Vatican shares ailing Pope Francis’ weekly catechesis: ‘Jesus Christ our hope’

 

A rainbow appears above the Gemelli hospital where Pope Francis is hospitalized for tests and treatment for bronchitis in Rome on Feb. 18, 2025. / Credit: TIZIANA FABI/AFP via Getty Images

Vatican City, Feb 19, 2025 / 12:45 pm (CNA).

As Pope Francis continues to undergo complex medical treatment for bilateral pneumonia and a respiratory infection at Rome’s Gemelli Hospital, the Vatican on Wednesday released the Holy Father’s prepared jubilee catechesis on “Jesus Christ our hope.”

Reflecting on the visit of the Magi to the child Jesus, recorded exclusively in the Gospel of St. Matthew, the 88-year-old pope encouraged Christians to follow in the footsteps of these wise “pilgrims of hope” who set out on a journey from their homelands in search of God.

“The Magi were considered to be representatives both of the primordial races, generated by the three sons of Noah, and of the three continents known in antiquity, Asia, Africa, and Europe, as well as the three phases of human life: youth, maturity, and old age,” the pope explained in his Feb. 19 catechesis.

“They are men who do not stay still but, like the great chosen ones of biblical history, feel the need to move, to go forth. They are men who are able to look beyond themselves, who know how to look upward,” he said.

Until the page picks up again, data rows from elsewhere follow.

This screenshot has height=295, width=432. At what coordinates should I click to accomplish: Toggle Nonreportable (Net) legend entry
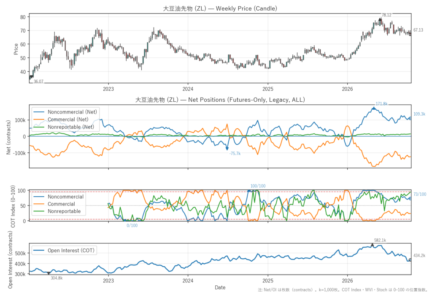tap(64, 127)

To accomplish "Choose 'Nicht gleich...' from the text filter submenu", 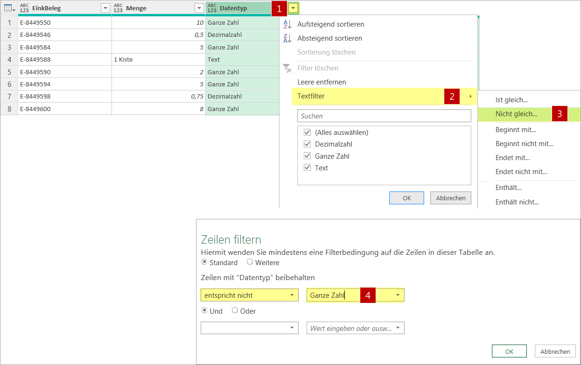I will pos(516,114).
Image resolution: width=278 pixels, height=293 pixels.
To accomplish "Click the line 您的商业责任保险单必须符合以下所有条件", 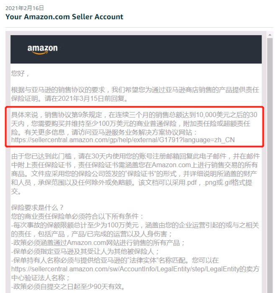I will (x=77, y=216).
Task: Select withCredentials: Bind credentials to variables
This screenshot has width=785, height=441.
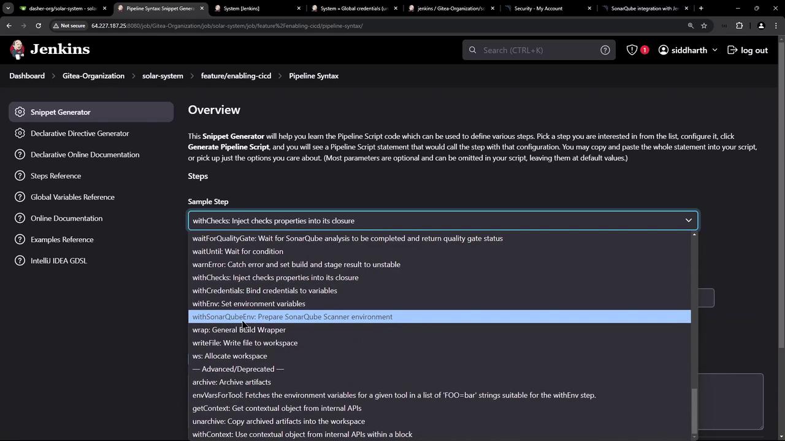Action: coord(264,290)
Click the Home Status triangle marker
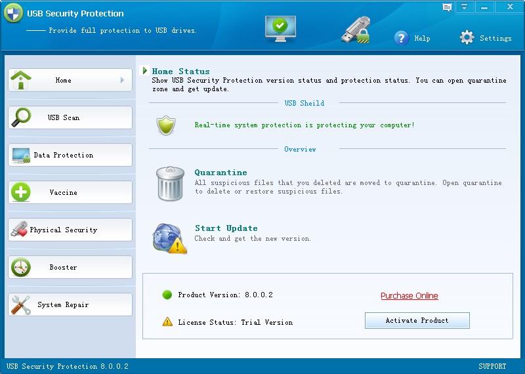This screenshot has width=525, height=374. click(x=145, y=71)
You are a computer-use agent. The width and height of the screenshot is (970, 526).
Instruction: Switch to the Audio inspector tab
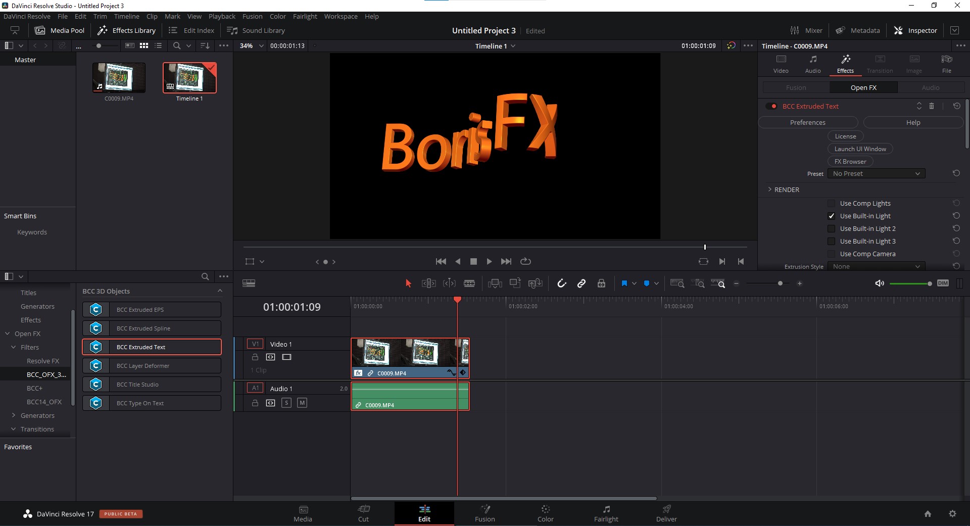812,64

Despite difficulties experienced in the journey of faith, the Holy Father said God speaks to people through “creation and the prophetic word.”

“The sight of the star inspires an irrepressible joy in those men, because the Holy Spirit, who stirs the heart of whoever sincerely seeks God, also fills it with joy,” he shared.

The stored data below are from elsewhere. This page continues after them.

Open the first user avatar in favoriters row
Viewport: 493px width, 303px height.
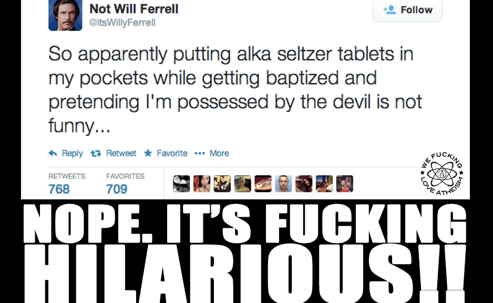pos(181,183)
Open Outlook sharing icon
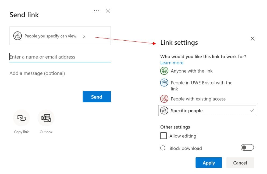Screen dimensions: 267x174 (46, 118)
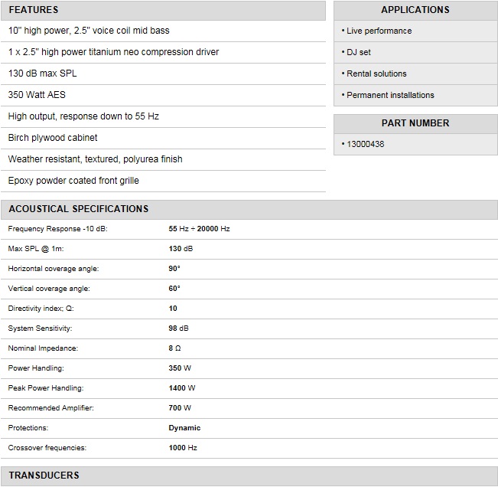Click the Nominal Impedance 8 Ω value

174,348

Through ancient Scripture, the Magi were able to identify the birthplace of the “newborn King of the Jews” and “become the first believers among the pagans” in Jesus Christ as the savior of the world.

“They see ‘a humble little body that the Word has assumed; but the glory of divinity is not hidden from them. They see an infant child; but they worship God,’” the pope said, referencing ancient author Chromatius of Aquileia.

In his prepared text, the pope added: “The Gospels therefore tell us clearly that the poor and the foreigners are among the first to meet the God made child.”

The Holy Father concluded his written reflection on the Magi by asking people to offer the child Jesus “the most beautiful gifts” of our faith and love.

“Let us learn to adore God in his smallness, in his kingship that does not crush but rather sets us free and enables us to serve with dignity,” he said.